Problem details:
Return all of the rows below without changing anything.

Data lines
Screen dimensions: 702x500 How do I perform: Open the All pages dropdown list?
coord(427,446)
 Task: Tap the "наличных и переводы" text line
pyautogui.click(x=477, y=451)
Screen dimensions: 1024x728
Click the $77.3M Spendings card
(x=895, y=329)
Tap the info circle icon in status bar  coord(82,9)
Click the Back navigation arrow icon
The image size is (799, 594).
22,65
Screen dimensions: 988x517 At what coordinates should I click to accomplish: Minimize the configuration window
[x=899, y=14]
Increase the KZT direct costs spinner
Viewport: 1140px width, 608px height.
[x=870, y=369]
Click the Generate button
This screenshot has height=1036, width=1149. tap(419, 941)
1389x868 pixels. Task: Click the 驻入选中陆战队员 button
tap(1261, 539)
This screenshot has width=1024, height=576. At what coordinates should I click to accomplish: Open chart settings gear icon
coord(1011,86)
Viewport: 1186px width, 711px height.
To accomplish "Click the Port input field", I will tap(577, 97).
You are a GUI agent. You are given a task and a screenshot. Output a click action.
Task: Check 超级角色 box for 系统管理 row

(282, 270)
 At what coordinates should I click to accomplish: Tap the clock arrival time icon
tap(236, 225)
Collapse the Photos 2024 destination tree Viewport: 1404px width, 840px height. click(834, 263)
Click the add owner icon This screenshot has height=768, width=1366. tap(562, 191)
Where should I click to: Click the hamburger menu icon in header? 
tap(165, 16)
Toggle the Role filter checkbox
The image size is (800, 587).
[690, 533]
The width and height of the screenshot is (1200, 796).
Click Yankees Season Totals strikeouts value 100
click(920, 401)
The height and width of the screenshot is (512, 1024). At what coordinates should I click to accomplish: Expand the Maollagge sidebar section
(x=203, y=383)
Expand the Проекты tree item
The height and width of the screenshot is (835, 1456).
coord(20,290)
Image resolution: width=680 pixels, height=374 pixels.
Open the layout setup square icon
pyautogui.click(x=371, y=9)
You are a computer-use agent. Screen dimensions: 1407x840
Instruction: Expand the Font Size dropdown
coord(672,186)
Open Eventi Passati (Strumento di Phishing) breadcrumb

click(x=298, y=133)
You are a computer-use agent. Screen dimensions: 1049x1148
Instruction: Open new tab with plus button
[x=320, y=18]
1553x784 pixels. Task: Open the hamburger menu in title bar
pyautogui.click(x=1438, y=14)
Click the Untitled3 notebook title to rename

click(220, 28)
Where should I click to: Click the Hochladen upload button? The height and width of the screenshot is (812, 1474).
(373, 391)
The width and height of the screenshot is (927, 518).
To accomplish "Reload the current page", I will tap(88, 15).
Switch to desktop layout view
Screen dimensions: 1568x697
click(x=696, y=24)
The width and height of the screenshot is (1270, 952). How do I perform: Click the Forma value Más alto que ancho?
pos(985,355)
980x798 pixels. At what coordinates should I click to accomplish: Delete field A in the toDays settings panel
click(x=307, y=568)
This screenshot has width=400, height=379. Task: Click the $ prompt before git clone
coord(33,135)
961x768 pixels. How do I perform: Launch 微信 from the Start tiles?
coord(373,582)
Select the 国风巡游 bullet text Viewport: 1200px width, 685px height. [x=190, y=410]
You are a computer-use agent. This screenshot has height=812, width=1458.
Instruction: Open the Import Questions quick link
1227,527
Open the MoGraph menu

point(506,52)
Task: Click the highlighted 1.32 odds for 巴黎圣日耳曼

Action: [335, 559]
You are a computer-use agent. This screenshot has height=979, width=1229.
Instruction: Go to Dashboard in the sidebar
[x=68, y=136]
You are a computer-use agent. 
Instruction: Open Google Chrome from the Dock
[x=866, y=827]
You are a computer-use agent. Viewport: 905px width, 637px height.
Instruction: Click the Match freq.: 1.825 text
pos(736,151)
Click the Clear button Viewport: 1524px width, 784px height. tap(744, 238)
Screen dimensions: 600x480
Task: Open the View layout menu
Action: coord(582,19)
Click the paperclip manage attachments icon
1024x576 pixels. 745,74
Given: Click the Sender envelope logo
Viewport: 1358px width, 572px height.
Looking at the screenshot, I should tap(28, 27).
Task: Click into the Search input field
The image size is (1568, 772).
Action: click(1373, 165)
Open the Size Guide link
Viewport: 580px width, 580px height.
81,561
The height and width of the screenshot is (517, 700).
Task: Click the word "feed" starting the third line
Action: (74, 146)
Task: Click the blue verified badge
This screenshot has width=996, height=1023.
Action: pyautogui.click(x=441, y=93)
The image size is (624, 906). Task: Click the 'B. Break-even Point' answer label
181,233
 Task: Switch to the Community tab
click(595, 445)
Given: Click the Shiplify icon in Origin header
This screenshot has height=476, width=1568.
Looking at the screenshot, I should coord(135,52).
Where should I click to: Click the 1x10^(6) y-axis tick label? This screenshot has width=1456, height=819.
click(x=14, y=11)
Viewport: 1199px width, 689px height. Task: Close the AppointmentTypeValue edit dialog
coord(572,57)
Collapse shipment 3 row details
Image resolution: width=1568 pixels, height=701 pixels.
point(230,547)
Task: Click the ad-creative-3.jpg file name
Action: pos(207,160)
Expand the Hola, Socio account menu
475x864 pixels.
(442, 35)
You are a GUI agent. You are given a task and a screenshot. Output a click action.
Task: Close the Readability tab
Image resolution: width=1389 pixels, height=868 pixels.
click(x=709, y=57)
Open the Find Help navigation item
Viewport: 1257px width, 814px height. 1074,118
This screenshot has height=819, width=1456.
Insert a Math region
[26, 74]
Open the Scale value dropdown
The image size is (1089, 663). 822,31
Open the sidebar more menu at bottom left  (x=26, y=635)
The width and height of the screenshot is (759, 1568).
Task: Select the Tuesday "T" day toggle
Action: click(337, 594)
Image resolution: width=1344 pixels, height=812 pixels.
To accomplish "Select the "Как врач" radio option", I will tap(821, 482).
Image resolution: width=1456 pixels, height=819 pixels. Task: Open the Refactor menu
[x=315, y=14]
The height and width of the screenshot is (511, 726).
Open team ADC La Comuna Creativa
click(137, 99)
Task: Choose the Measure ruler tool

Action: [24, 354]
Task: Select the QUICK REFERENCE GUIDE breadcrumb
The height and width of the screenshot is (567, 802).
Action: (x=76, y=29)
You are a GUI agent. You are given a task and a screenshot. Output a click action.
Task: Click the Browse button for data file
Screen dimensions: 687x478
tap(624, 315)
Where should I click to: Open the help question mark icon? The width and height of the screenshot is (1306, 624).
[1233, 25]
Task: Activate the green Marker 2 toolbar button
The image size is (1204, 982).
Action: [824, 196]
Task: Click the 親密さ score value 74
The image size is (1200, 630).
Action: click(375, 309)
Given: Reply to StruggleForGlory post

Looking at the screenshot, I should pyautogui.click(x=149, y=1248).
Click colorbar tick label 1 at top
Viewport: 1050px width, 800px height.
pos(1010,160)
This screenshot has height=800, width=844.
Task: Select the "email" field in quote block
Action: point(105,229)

Worked solution:
Screen dimensions: 702x500 How do I perform: Open the All pages dropdown list?
coord(427,446)
 Task: Tap the "наличных и переводы" text line
pyautogui.click(x=477, y=451)
Screen dimensions: 1024x728
Click the $77.3M Spendings card
(x=895, y=329)
Tap the info circle icon in status bar  coord(82,9)
Click the Back navigation arrow icon
The image size is (799, 594).
22,65
Screen dimensions: 988x517 At what coordinates should I click to accomplish: Minimize the configuration window
[x=899, y=14]
Increase the KZT direct costs spinner
Viewport: 1140px width, 608px height.
[x=870, y=369]
Click the Generate button
This screenshot has height=1036, width=1149. tap(419, 941)
1389x868 pixels. Task: Click the 驻入选中陆战队员 button
tap(1261, 539)
This screenshot has width=1024, height=576. At what coordinates should I click to accomplish: Open chart settings gear icon
coord(1011,86)
Viewport: 1186px width, 711px height.
To accomplish "Click the Port input field", I will tap(577, 97).
You are a GUI agent. You are given a task and a screenshot. Output a click action.
Task: Check 超级角色 box for 系统管理 row

(282, 270)
 At what coordinates should I click to accomplish: Tap the clock arrival time icon
tap(236, 225)
Collapse the Photos 2024 destination tree Viewport: 1404px width, 840px height. click(834, 263)
Click the add owner icon This screenshot has height=768, width=1366. tap(562, 191)
Where should I click to: Click the hamburger menu icon in header? 
tap(165, 16)
Toggle the Role filter checkbox
The image size is (800, 587).
[690, 533]
The width and height of the screenshot is (1200, 796).
Click Yankees Season Totals strikeouts value 100
click(920, 401)
The height and width of the screenshot is (512, 1024). At what coordinates should I click to accomplish: Expand the Maollagge sidebar section
(x=203, y=383)
Expand the Проекты tree item
The height and width of the screenshot is (835, 1456).
coord(20,290)
Image resolution: width=680 pixels, height=374 pixels.
Open the layout setup square icon
pyautogui.click(x=371, y=9)
You are a computer-use agent. Screen dimensions: 1407x840
Instruction: Expand the Font Size dropdown
coord(672,186)
Open Eventi Passati (Strumento di Phishing) breadcrumb

click(x=298, y=133)
You are a computer-use agent. Screen dimensions: 1049x1148
Instruction: Open new tab with plus button
[x=320, y=18]
1553x784 pixels. Task: Open the hamburger menu in title bar
pyautogui.click(x=1438, y=14)
Click the Untitled3 notebook title to rename

click(220, 28)
Where should I click to: Click the Hochladen upload button? The height and width of the screenshot is (812, 1474).
(373, 391)
The width and height of the screenshot is (927, 518).
To accomplish "Reload the current page", I will tap(88, 15).
Switch to desktop layout view
Screen dimensions: 1568x697
click(x=696, y=24)
The width and height of the screenshot is (1270, 952). How do I perform: Click the Forma value Más alto que ancho?
pos(985,355)
980x798 pixels. At what coordinates should I click to accomplish: Delete field A in the toDays settings panel
click(x=307, y=568)
This screenshot has width=400, height=379. Task: Click the $ prompt before git clone
coord(33,135)
961x768 pixels. How do I perform: Launch 微信 from the Start tiles?
coord(373,582)
Select the 国风巡游 bullet text Viewport: 1200px width, 685px height. [x=190, y=410]
You are a computer-use agent. This screenshot has height=812, width=1458.
Instruction: Open the Import Questions quick link
1227,527
Open the MoGraph menu

point(506,52)
Task: Click the highlighted 1.32 odds for 巴黎圣日耳曼

Action: [335, 559]
You are a computer-use agent. This screenshot has height=979, width=1229.
Instruction: Go to Dashboard in the sidebar
[x=68, y=136]
You are a computer-use agent. 
Instruction: Open Google Chrome from the Dock
[x=866, y=827]
You are a computer-use agent. Viewport: 905px width, 637px height.
Instruction: Click the Match freq.: 1.825 text
pos(736,151)
Click the Clear button Viewport: 1524px width, 784px height. tap(744, 238)
Screen dimensions: 600x480
Task: Open the View layout menu
Action: coord(582,19)
Click the paperclip manage attachments icon
1024x576 pixels. 745,74
Given: Click the Sender envelope logo
Viewport: 1358px width, 572px height.
Looking at the screenshot, I should tap(28, 27).
Task: Click into the Search input field
The image size is (1568, 772).
Action: click(1373, 165)
Open the Size Guide link
Viewport: 580px width, 580px height.
81,561
The height and width of the screenshot is (517, 700).
Task: Click the word "feed" starting the third line
Action: (74, 146)
Task: Click the blue verified badge
This screenshot has width=996, height=1023.
Action: pyautogui.click(x=441, y=93)
The image size is (624, 906). Task: Click the 'B. Break-even Point' answer label
181,233
 Task: Switch to the Community tab
click(595, 445)
Given: Click the Shiplify icon in Origin header
This screenshot has height=476, width=1568.
Looking at the screenshot, I should coord(135,52).
Where should I click to: Click the 1x10^(6) y-axis tick label? This screenshot has width=1456, height=819.
click(x=14, y=11)
Viewport: 1199px width, 689px height. Task: Close the AppointmentTypeValue edit dialog
coord(572,57)
Collapse shipment 3 row details
Image resolution: width=1568 pixels, height=701 pixels.
point(230,547)
Task: Click the ad-creative-3.jpg file name
Action: pos(207,160)
Expand the Hola, Socio account menu
475x864 pixels.
(442, 35)
You are a GUI agent. You are given a task and a screenshot. Output a click action.
Task: Close the Readability tab
Image resolution: width=1389 pixels, height=868 pixels.
click(x=709, y=57)
Open the Find Help navigation item
Viewport: 1257px width, 814px height. 1074,118
This screenshot has height=819, width=1456.
Insert a Math region
[26, 74]
Open the Scale value dropdown
The image size is (1089, 663). 822,31
Open the sidebar more menu at bottom left  (x=26, y=635)
The width and height of the screenshot is (759, 1568).
Task: Select the Tuesday "T" day toggle
Action: click(337, 594)
Image resolution: width=1344 pixels, height=812 pixels.
To accomplish "Select the "Как врач" radio option", I will tap(821, 482).
Image resolution: width=1456 pixels, height=819 pixels. Task: Open the Refactor menu
[x=315, y=14]
The height and width of the screenshot is (511, 726).
Open team ADC La Comuna Creativa
click(137, 99)
Task: Choose the Measure ruler tool

Action: [24, 354]
Task: Select the QUICK REFERENCE GUIDE breadcrumb
The height and width of the screenshot is (567, 802).
Action: (x=76, y=29)
You are a GUI agent. You are given a task and a screenshot. Output a click action.
Task: Click the Browse button for data file
Screen dimensions: 687x478
tap(624, 315)
Where should I click to: Open the help question mark icon? The width and height of the screenshot is (1306, 624).
[1233, 25]
Task: Activate the green Marker 2 toolbar button
The image size is (1204, 982).
Action: [824, 196]
Task: Click the 親密さ score value 74
The image size is (1200, 630).
Action: click(375, 309)
Given: Reply to StruggleForGlory post

Looking at the screenshot, I should pyautogui.click(x=149, y=1248).
Click colorbar tick label 1 at top
Viewport: 1050px width, 800px height.
pos(1010,160)
This screenshot has height=800, width=844.
Task: Select the "email" field in quote block
Action: point(105,229)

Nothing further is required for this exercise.